**VORLIEGENDER TEXTAUSZUG**
● ● ● ●

Thomas Walach hat da andere Präferenzen: Bevor eine Slapp-Klage ein Medium wie Zackzack mit 20 Mitarbeiterinnen in den Ruin treibe, "lasse ich mir die Kniescheibe zertrümmern, das ist billiger".

Zeichen von Solidarität

Florian Scheuba hat die Klage gegen ihn wegen über Nachrede in erster Instanz gewonnen, das Verfahren geht nun in die nächste Instanz. Die OMV hat ihre existenzbedrohenden Klagen gegen "Dossier" nach öffentlicher Debatte über diese zurückgezogen, der Vorstandschef verließ das Unternehmen.

● ● ● ●

**EXTRAHIERTE ZEILEN**
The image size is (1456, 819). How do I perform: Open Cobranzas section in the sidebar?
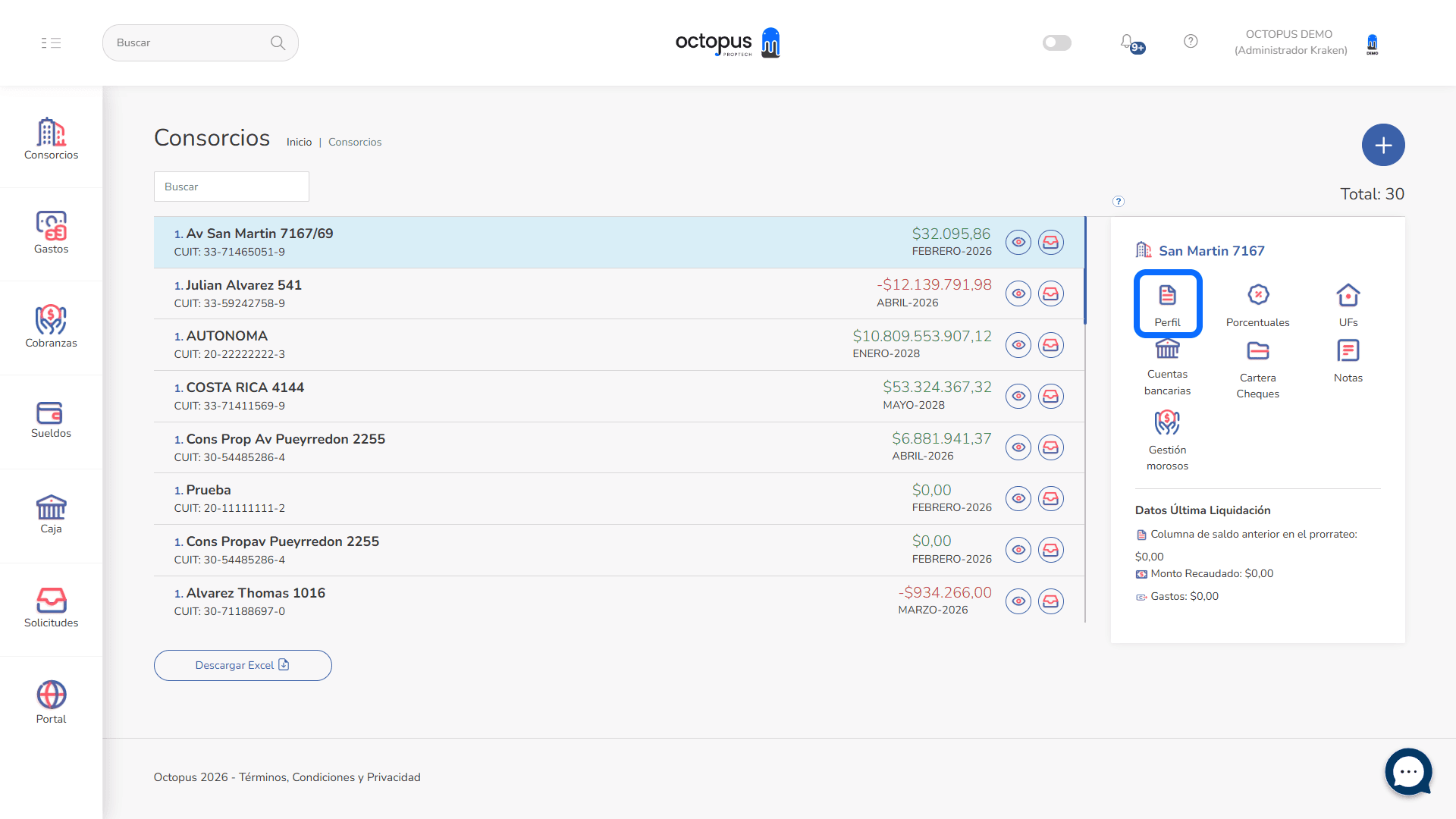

● ● ● ●

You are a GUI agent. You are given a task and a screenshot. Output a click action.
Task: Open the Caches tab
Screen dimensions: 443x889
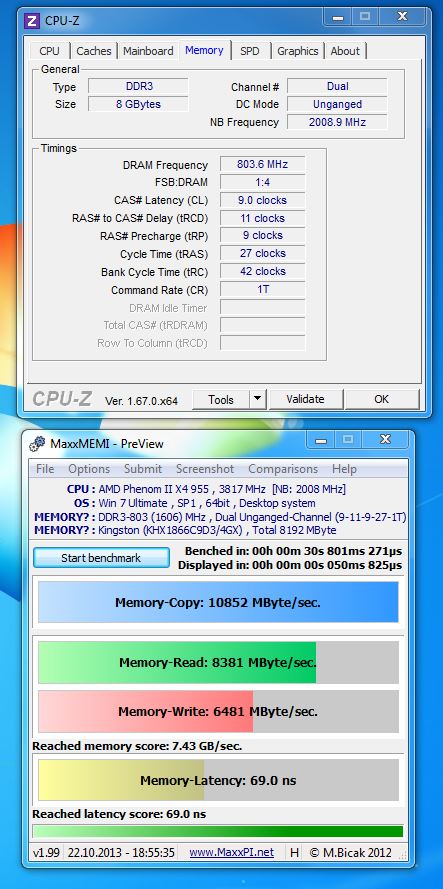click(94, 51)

● ● ● ●

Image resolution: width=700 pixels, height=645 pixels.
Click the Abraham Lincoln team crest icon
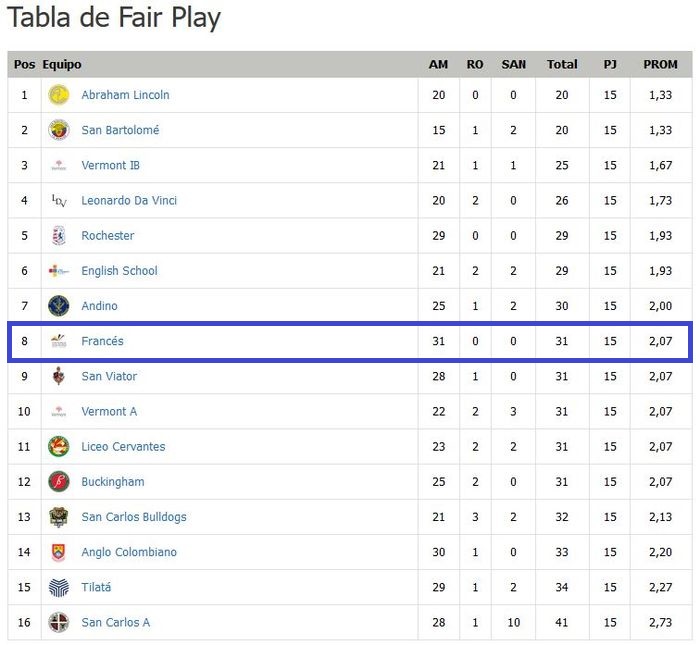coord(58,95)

● ● ● ●

**PFLICHTAUFGABEN**
**A.** Gib den Text über Slapp-Klagen gegen Medien vollständig und wortgetreu wieder.
**B.** Ersetze in den Zeilen, von der Zeile mit „You are a GUI“ bis einschließlich der Zeile mit „click(94, 51)“, das Wort „Caches“ durch „Downloads“ und lass alles andere unverändert. Gib nur diese Zeilen aus und lass die Bilder dabei weg.

**AUSGEARBEITETE LÖSUNGEN**
**A.**
Thomas Walach hat da andere Präferenzen: Bevor eine Slapp-Klage ein Medium wie Zackzack mit 20 Mitarbeiterinnen in den Ruin treibe, "lasse ich mir die Kniescheibe zertrümmern, das ist billiger".

Zeichen von Solidarität

Florian Scheuba hat die Klage gegen ihn wegen über Nachrede in erster Instanz gewonnen, das Verfahren geht nun in die nächste Instanz. Die OMV hat ihre existenzbedrohenden Klagen gegen "Dossier" nach öffentlicher Debatte über diese zurückgezogen, der Vorstandschef verließ das Unternehmen.

**B.**
You are a GUI agent. You are given a task and a screenshot. Output a click action.
Task: Open the Downloads tab
Screen dimensions: 443x889
click(94, 51)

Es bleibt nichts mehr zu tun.